# i tried not to make her a favourtie.... *lots of pics*



## melon (Mar 27, 2008)

but monty is clearly the best rat i have ever owned and she loves everything (i can even put my fingers through the cage bars an she`ll snuggle to them)














































and she`s still sittin behind my neck to this moment and doesn`t want to move


----------



## SamAnthrax (Jan 5, 2008)

aw so adorable!!! thats so cute that she cuddles with the cat!


----------



## melon (Mar 27, 2008)

haha yeah the cat just doesn`t bother, monty runs to him and the cat just wraps his tail around her, at times they`ve even shared the same food bowl, none of my other rats have got on this well with the cat though


----------



## naturegirl (Mar 11, 2008)

aww cutee!!

your cat looks like my cat rudy before he crossed the rainbow bridge. 
he was sweet but i dont think he would have cuddles up with a rat like that lol


----------



## melon (Mar 27, 2008)

haha it`s really weird the cat has just sliced me to shreds but when it comes to monty they just snuggle, maybe i`m the wrong species hahahah


----------



## melon (Mar 27, 2008)

oh and the cat isn`t mine he`s a stray who i treated for bugs so know is clean and tonight was their first intro, theyre both just lying together now, i find it so cute and weird they get on well but the cat has always been over friendly...other than his outburst at me earlier hahahah


----------



## rattieluver (Dec 29, 2007)

what a sweetie!


----------



## Vicki (Mar 17, 2008)

Oh my goodness that is just too adorable. I love seeing odd friends, critters who are usually enemies.

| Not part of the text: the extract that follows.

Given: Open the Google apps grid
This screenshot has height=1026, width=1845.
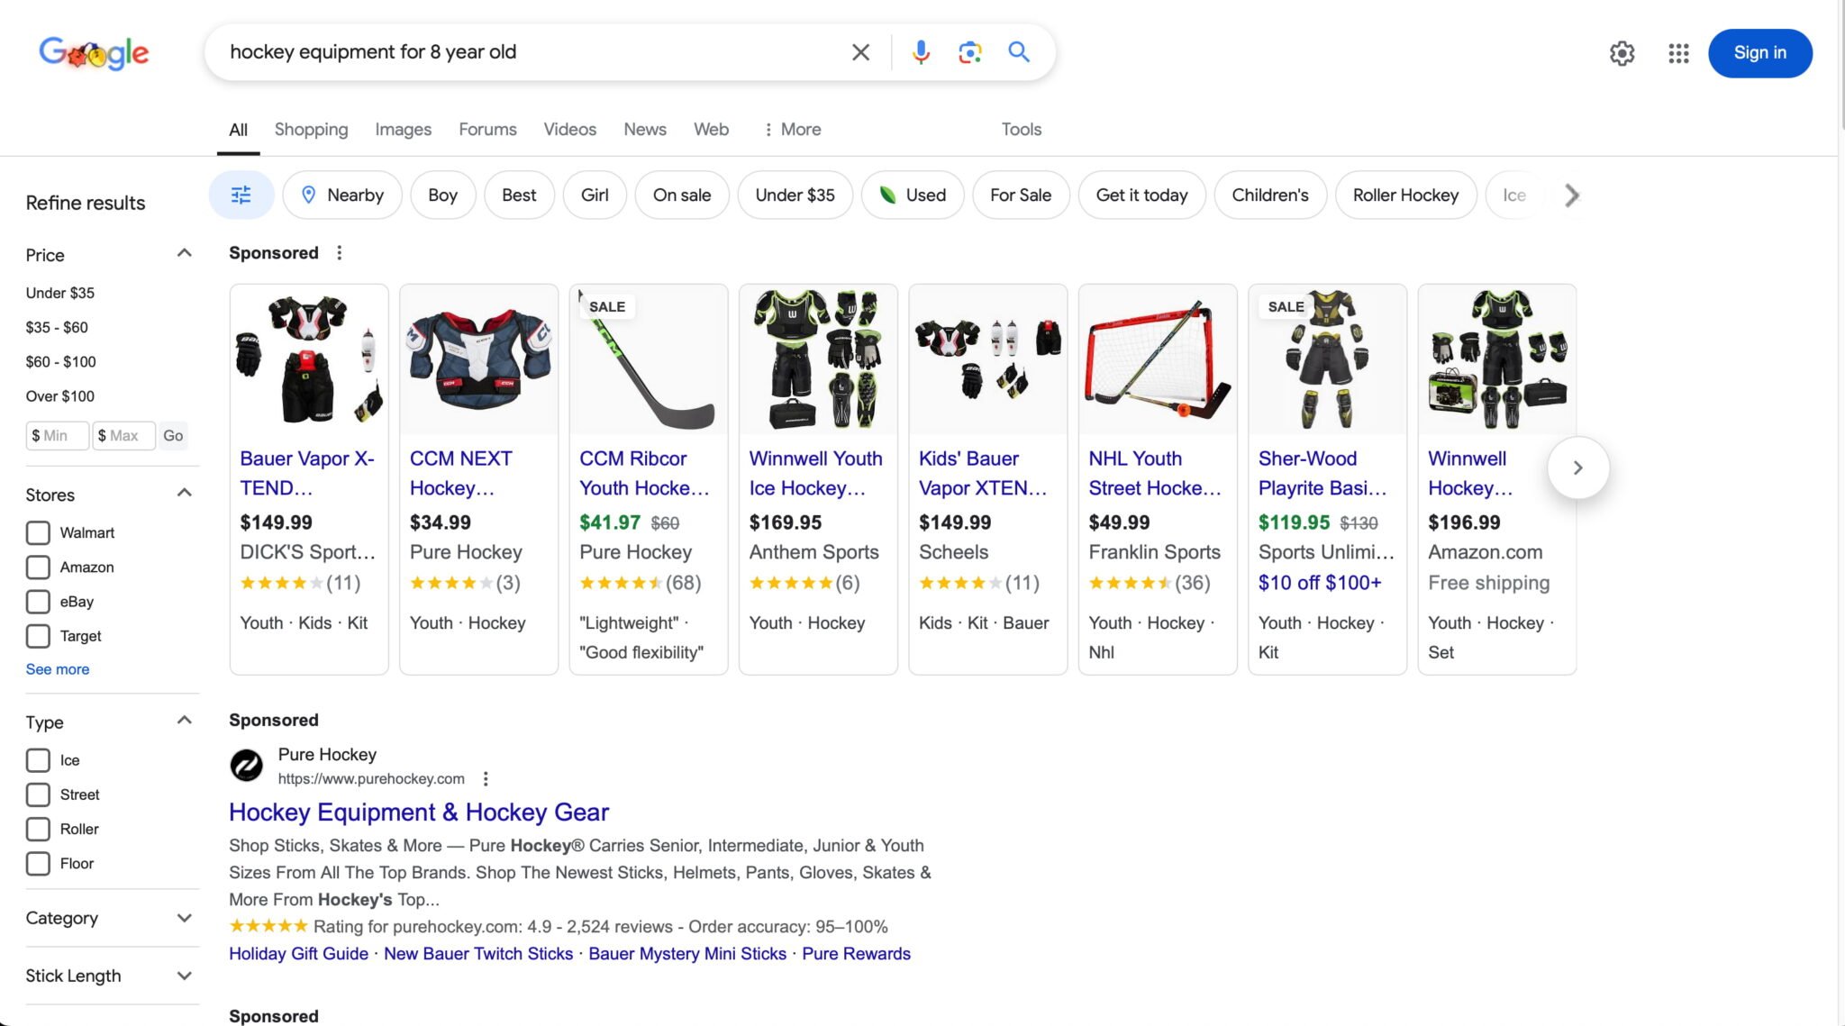Looking at the screenshot, I should pyautogui.click(x=1677, y=54).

My brother loves black rats, he has 2, one of which is having neurological problems now. And I love orange kitty cats, so these are just perfect pictures 

Thank you for sharing.

Vicki


----------



## Caity (Apr 1, 2008)

I love rat/kitty snuggles! I have two cats. Bam, my big male cat, just wants to eat everyone, and Lucy is terrified of my baby rat Sam, who chases her around on the bed. Brian hisses at the cats through the cage, he wants to fight them. Mitch is the only one who seems to understand his species' relationship to felines. :']


----------



## Neuroticax (May 1, 2007)

Very nice photos! I wish my cat would cuddle with mine.. he'd just eat 'em. =/


----------



## melon (Mar 27, 2008)

haha well at one point tigger looked like she was gonna bite monty and i yelled and she never tried again, i guess it depends on how good the cat is but i know a few cats that love rats!!!


----------